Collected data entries
****************************************

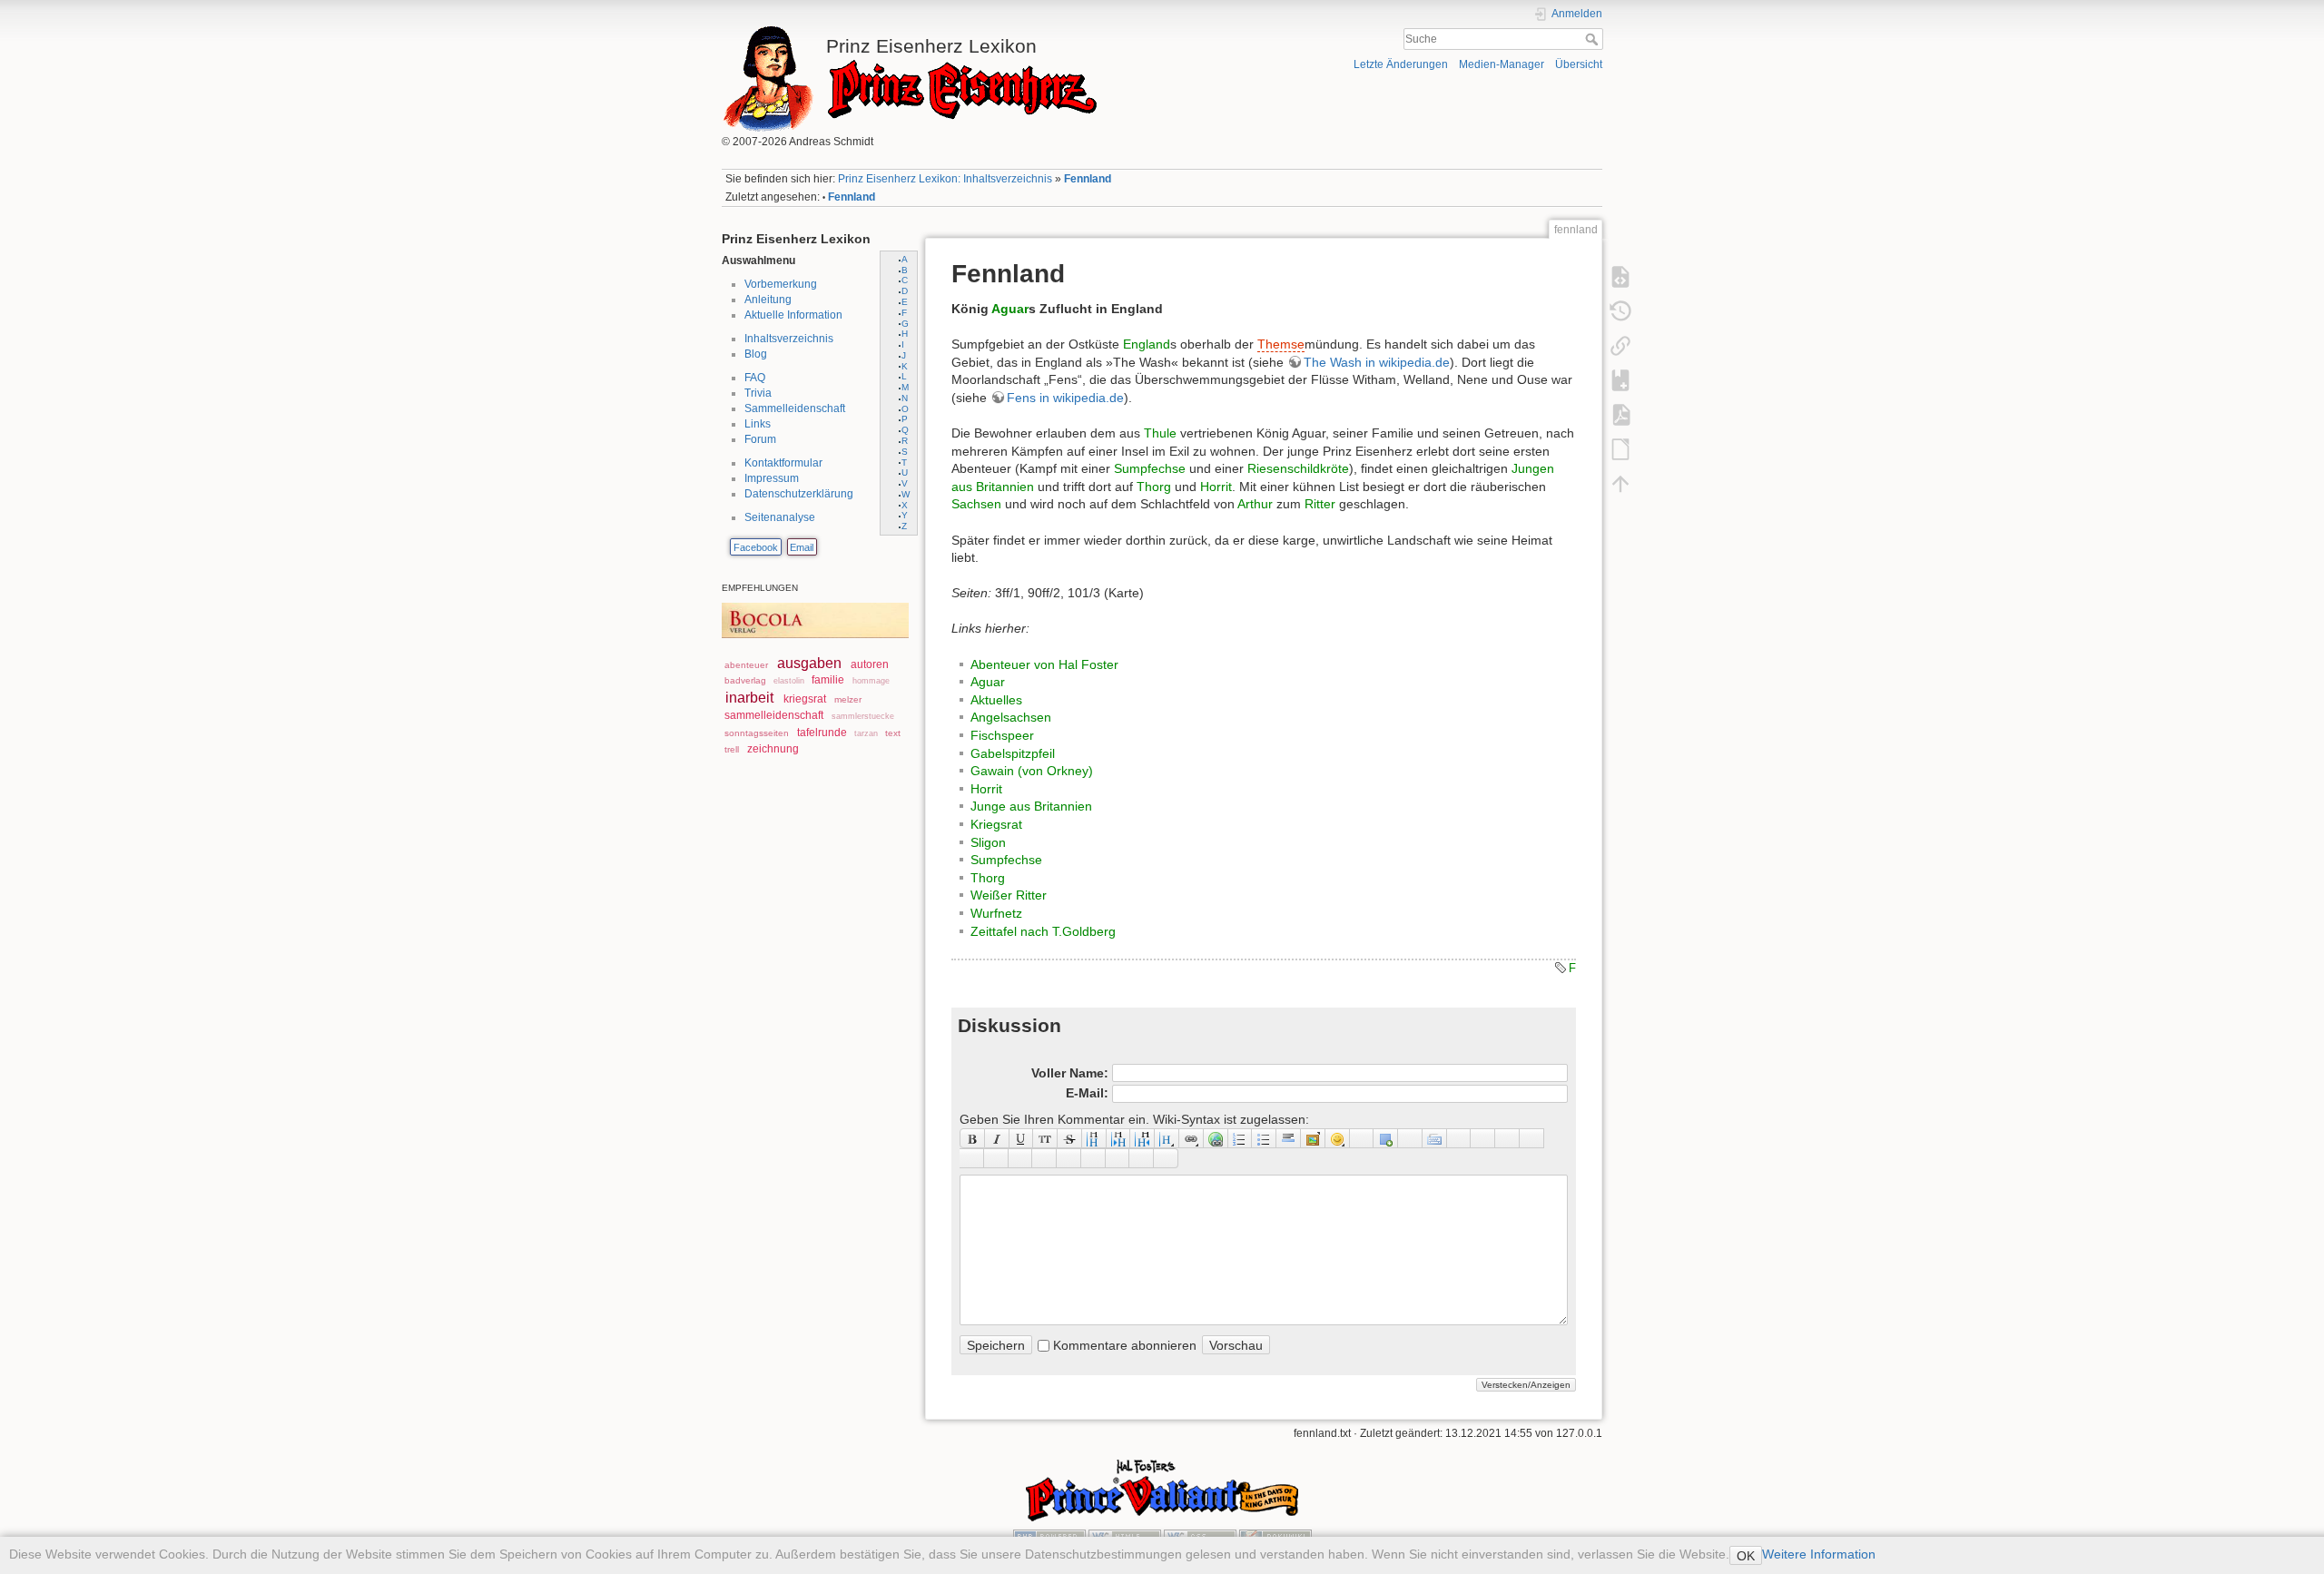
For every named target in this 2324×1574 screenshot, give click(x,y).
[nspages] (1483, 1138)
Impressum (771, 478)
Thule (1160, 433)
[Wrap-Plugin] (972, 1158)
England (1146, 344)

****************************************

▶ **ACTIVITY**
Give the data again exactly as it stands, apart from the pictures.

▶ **THE ANSWER**
For every named target in this 2324×1574 screenshot, give click(x,y).
[nspages] (1483, 1138)
Impressum (771, 478)
Thule (1160, 433)
[Wrap-Plugin] (972, 1158)
England (1146, 344)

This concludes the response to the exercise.